See! That's the spirit! Random friendliness is where it's at. I'm not on AIM a ton but I'm adding you.


----------



## mechagirl (Nov 12, 2003)

> I don't know how to just make friends with random people, have no idea how to "kick it" or what that even means, would tend to bore most people to death, and am too old to change who I am.


ditto...Ive been here for years & Im still a stranger..and my Asperger's kinda makes it harder cuz I actually enjoy being alone...


----------



## Becky (Nov 5, 2003)

You could join our dating site and see what you find over there 

http://www.socialanxietysupport.com/con ... /index.php


----------



## LoneLioness (Nov 16, 2003)

Sad to say I've had worse luck meeting anyone here then from most other sites. :sigh Everyone here stops responding to me after a while so it can't even get to the meeting stage, I haven't even talked on the phone to anyone here. :cry


----------



## Zephyr (Nov 8, 2003)

> I haven't even talked on the phone to anyone here.


I doubt many people have. I hear phoning is pretty expensive these days. Plus, you know, of course, the whole social anxiety thing, which pretty much goes without saying...even though I just said it.


----------



## joe81 (Dec 16, 2006)

seems people here prefer to at arms length with each other.....I haven't been a member that long....but its how it seems.....


----------



## Jamie is friendless (Jan 22, 2007)

If I were anyone else here, I wouldn't really want to meet myself.


----------



## millenniumman75 (Feb 4, 2005)

*Re: re: What the heck?*



Jamie is friendless said:


> If I were anyone else here, I wouldn't really want to meet myself.

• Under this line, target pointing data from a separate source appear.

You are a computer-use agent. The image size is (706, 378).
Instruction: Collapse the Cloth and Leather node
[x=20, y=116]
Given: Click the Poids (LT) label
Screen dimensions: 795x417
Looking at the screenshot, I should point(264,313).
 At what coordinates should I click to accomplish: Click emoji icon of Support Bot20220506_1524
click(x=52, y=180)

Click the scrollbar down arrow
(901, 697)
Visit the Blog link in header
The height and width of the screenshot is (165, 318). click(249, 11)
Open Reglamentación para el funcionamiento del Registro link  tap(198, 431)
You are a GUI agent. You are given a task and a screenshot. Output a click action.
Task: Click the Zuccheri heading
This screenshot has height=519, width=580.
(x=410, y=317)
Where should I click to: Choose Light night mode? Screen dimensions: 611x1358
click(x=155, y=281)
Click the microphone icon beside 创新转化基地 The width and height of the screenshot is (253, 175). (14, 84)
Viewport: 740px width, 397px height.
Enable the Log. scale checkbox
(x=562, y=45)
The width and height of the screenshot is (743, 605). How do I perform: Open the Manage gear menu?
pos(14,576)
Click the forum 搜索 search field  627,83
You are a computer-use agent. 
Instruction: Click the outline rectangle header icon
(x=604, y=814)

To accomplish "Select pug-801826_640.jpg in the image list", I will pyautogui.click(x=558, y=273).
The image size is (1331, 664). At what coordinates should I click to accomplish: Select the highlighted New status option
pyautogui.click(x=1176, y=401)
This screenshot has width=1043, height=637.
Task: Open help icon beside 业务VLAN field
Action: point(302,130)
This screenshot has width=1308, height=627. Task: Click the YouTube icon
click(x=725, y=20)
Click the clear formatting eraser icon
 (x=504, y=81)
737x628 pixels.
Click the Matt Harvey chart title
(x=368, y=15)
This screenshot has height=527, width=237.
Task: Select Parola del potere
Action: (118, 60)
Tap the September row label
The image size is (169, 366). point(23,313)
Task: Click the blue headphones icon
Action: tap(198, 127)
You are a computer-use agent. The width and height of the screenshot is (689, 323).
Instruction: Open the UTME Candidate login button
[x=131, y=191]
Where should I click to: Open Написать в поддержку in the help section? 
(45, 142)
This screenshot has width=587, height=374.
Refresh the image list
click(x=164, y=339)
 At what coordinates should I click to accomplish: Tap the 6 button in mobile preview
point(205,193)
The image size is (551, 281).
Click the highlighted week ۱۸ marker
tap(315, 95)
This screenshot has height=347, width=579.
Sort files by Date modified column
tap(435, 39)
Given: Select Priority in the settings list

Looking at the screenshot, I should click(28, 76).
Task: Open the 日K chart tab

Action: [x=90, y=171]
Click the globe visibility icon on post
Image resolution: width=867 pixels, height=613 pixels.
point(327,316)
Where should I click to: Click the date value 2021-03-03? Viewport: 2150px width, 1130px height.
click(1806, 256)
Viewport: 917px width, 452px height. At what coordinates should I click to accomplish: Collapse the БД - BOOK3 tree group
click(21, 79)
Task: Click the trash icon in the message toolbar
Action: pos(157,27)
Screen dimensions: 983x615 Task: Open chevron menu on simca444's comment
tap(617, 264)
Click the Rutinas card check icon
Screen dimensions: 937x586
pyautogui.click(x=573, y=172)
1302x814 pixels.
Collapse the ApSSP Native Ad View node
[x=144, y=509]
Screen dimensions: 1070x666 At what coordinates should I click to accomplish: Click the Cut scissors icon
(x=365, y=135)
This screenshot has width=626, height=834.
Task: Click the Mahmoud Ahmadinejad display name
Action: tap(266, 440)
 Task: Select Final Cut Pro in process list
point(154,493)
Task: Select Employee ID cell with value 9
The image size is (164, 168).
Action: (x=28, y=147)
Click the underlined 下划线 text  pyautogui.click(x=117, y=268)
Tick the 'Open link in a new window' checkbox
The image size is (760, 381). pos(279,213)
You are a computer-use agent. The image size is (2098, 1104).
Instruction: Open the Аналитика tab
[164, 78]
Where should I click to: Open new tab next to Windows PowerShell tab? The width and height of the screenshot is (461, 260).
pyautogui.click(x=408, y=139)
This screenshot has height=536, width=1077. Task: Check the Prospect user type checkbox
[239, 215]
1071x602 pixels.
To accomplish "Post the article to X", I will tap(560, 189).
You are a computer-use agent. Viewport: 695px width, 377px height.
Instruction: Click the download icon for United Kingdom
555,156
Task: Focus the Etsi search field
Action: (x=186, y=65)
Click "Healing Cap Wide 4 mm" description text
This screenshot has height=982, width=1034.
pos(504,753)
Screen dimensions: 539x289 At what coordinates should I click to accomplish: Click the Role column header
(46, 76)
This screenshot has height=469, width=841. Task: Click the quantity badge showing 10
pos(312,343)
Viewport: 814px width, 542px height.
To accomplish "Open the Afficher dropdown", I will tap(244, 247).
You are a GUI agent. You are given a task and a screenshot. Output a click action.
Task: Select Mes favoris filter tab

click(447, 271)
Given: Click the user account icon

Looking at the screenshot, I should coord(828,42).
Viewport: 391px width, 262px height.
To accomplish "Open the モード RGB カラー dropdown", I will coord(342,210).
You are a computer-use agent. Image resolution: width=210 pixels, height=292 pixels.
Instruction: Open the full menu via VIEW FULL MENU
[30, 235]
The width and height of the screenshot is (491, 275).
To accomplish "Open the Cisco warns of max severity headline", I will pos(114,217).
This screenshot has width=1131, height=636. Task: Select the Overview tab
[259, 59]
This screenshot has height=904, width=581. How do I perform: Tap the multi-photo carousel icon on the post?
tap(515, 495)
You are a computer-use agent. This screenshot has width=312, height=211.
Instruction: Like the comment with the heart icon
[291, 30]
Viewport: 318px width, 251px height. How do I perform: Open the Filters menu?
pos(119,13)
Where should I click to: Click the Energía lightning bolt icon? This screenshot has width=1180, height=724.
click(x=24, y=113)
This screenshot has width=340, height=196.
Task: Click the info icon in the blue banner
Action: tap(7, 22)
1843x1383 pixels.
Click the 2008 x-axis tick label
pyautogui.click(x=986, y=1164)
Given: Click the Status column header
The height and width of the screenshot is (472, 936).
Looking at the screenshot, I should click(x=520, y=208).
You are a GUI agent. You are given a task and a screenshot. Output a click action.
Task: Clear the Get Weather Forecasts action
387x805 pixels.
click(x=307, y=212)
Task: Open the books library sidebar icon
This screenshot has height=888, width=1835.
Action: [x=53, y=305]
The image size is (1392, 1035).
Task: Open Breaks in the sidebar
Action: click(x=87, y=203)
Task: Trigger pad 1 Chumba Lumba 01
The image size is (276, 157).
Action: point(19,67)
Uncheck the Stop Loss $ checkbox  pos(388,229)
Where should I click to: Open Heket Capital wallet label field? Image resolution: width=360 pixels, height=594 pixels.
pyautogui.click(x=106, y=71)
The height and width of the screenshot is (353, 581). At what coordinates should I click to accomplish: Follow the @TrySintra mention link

That's what I said about myself at one time.....our SA keeps us so pre-occupied, we can't tell if any girl is interested. :stu


----------



## odd_one_out (Aug 22, 2006)

I think that's what a lot of people here think. We're also too socially anxious to even PM that much. I always assume it'd freak the person out too much so I hesitate. If they don't reply to a message, I assume I've offended or scared them.


----------



## njodis (Nov 8, 2006)

Haha, yeah, I feel that way too. I don't think anyone here would want to meet me, either. :lol


----------



## quagaar145 (Feb 8, 2007)

I don't post here much, mostly lurk, but I would be happy to be in contact with y'all.

A lot of people seem to be afraid of reaching out because they think it would be bothering the other person or something? Well, I am really lonely these days and would love getting email or IMs from people! So I will just say, if you want to reach out to someone, email me at [email protected] and we can talk. I wanna get to know you guys, because we are a lot alike.

And don't not email just because you are far away and you think it will do no good to have a friend across the country... I moved to England to get married to a guy I met online, so it does happen (although it didn't work out and we divorced, so maybe that's not the best example).


----------



## lyssado707 (Oct 29, 2004)

Njodis said:


> I would do it if I actually lived anywhere near another person that visited this board.


 :ditto No one lives where I live :rain


----------